会社には、翌日社長室へ亮ちゃんと入った。
 ご報告と親族になるので、ご挨拶に。

 とても喜んで下さった。
 同席した専務が原田さんのことはしっかり見ているから大丈夫と言われた。

 部署に下りると、朝礼で時間をもらい亮ちゃんも少しだけ同席してことの次第と今後のことを亮ちゃんからお願いしてくれた。

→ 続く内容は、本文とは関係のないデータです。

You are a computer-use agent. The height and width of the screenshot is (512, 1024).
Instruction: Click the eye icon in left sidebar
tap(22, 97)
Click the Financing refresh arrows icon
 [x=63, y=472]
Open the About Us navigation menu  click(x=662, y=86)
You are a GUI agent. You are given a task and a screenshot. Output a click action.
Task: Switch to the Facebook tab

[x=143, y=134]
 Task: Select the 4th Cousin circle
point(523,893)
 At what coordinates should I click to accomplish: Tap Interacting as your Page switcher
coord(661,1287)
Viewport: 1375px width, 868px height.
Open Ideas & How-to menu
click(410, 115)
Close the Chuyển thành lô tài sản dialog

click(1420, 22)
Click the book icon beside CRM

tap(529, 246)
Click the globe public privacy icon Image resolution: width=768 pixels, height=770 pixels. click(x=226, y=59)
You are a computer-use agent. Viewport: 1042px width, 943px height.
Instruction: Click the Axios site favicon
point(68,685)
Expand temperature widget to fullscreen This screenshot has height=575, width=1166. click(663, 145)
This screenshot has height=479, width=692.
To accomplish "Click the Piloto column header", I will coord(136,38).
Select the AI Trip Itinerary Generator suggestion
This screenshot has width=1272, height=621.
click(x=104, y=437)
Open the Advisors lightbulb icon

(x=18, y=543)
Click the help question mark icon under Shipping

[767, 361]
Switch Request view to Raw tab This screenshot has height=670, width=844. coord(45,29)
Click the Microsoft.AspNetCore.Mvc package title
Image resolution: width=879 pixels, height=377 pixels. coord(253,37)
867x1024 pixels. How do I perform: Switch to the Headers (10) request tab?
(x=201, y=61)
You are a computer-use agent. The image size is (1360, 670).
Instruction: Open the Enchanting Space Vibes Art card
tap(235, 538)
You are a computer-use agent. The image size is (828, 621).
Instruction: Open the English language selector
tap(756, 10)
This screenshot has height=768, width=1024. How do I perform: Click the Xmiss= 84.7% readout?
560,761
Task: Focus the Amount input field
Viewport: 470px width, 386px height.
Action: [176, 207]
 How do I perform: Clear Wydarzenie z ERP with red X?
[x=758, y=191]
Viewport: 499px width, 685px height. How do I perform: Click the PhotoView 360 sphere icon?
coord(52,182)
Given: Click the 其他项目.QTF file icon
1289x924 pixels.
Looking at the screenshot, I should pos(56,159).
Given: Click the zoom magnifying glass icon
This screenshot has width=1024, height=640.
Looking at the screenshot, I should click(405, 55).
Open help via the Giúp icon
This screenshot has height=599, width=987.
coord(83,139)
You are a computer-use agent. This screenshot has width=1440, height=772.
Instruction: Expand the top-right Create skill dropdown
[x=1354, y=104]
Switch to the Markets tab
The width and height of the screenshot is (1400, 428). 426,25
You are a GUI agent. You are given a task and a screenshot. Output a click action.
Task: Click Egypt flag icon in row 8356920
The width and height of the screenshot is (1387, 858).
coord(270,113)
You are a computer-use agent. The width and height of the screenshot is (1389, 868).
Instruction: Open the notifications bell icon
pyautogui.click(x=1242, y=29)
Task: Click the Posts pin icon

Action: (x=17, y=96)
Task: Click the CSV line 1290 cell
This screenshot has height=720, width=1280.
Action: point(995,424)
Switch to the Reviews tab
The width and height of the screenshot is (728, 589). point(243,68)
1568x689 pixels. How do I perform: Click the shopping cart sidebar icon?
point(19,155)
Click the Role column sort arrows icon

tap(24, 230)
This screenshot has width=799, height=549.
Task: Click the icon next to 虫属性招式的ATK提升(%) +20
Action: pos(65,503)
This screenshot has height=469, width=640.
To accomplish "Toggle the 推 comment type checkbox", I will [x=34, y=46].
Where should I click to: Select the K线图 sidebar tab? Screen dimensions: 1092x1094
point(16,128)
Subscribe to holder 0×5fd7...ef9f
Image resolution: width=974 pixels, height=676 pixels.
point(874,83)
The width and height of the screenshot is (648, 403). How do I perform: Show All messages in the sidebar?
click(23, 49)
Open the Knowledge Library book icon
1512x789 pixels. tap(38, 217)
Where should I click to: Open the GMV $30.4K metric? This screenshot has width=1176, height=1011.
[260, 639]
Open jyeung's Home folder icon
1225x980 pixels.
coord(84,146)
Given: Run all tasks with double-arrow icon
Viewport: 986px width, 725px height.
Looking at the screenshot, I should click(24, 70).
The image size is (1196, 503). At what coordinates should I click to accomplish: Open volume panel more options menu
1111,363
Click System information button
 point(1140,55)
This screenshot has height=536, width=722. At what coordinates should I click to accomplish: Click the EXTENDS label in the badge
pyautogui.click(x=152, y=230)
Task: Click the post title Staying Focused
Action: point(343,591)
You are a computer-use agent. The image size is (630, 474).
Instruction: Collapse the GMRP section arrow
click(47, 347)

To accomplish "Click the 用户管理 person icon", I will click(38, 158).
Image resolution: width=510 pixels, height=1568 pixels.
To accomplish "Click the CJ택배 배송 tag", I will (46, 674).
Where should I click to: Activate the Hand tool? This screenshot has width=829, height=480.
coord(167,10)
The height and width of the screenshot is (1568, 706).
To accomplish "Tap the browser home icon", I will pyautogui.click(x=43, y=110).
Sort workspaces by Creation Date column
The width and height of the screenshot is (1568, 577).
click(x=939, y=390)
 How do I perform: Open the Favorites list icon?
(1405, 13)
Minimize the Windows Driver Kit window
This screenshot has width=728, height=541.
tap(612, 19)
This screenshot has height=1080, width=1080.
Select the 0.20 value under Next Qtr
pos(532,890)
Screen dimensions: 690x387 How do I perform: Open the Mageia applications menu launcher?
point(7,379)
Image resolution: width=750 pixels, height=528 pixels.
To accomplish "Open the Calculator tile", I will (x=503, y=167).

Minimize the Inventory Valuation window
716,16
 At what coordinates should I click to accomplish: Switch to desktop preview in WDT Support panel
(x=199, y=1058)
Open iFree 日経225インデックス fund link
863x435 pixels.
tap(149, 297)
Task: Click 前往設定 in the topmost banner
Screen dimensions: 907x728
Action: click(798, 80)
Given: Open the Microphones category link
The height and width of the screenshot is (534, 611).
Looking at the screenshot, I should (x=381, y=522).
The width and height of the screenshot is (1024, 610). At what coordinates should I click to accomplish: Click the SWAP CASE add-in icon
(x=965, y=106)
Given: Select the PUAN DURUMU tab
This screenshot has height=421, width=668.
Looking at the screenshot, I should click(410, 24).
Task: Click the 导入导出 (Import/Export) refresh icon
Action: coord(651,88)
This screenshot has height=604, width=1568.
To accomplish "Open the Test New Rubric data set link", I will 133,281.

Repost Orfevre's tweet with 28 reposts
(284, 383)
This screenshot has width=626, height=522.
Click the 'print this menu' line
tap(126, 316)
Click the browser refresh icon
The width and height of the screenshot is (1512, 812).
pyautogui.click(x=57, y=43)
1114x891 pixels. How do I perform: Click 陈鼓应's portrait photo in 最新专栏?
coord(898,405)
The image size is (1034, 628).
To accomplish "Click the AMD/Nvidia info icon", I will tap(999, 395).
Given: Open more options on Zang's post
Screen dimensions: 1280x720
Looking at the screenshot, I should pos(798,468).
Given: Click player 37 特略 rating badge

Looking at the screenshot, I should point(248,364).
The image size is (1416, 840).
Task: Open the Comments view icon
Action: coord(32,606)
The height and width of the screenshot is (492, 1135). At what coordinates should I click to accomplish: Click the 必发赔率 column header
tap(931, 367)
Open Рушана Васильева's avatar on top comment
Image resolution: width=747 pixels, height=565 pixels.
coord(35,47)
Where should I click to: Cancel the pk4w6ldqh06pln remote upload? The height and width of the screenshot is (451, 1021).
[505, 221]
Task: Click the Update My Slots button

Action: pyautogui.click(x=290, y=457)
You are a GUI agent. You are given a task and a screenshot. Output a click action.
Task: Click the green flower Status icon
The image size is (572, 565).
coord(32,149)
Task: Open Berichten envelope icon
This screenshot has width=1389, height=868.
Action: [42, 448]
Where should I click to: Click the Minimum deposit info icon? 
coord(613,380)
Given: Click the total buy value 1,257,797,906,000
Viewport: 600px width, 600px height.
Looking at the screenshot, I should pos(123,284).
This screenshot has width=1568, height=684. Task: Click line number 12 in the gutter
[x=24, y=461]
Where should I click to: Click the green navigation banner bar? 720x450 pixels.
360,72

 「妻をよろしくお願いします。何かあれば、私の携帯にお電話頂いて構いません。」
 そう言うと、自分の連絡先をホワイトボードに書き出した。

 仕事は今まで通り。出来る範囲でやっていく。
 つわりがまだこれから本格化するかもしれないので、澄ちゃんが率先して仕事を分担していくということになった。

 昼休み。社食へ行く。
 カスミと待ち合わせて、席に着く。

 「雫ー、驚いたよ。でも良かった。具合悪いのつわりだったんだね。とにかく、昨日の今日ですごい早さで事態が動いてて、ついていけないよ。」
 「カスミ。本当にありがとう。色々助けてくれたお陰だよ。妊娠は私も予想してなかったから本当にお姉ちゃんに言われてびっくりした。」

 「避妊してたんでしょ?そうだよね、そういうこともあるって言うけど、驚くよね。結婚してなかったし。」
 「うん。亮ちゃんが原田さんとどうにかなってたらと思うとちょっと怖い。」

 「そんなこと、妊娠したんだから絶対ないよ。子供がお母さんを守ったのかもよ。何が何でもお父さんを渡さないって。」
 「そうかな?そんなこと考えたこともなかった。カスミありがとう。」

 優しいな、カスミ。
 「今日、朝礼で高野課長が挨拶したとき、みんなに冷やかされて大騒ぎ。雫のファンが多いのもあって、後から来て略奪はないだろうとか言われていたよ。婚約者いたのにとか陰口たたかれたりして、まあ、経緯を説明したら笑い話になってたけどね。一応、原田さんの専務秘書のことも報告があったけど、驚いたよね。」